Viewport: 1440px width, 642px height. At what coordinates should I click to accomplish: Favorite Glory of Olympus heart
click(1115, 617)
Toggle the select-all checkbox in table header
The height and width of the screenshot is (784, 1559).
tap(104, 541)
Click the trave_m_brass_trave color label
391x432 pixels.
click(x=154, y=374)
++++++++++
* _Directions for this task_: Please copy every one of the items above word for word, changing nothing.

* _The reply_:
Viewport: 1440px width, 642px height. At what coordinates should I click to accomplish: Favorite Glory of Olympus heart
click(1115, 617)
Toggle the select-all checkbox in table header
The height and width of the screenshot is (784, 1559).
tap(104, 541)
Click the trave_m_brass_trave color label
391x432 pixels.
click(x=154, y=374)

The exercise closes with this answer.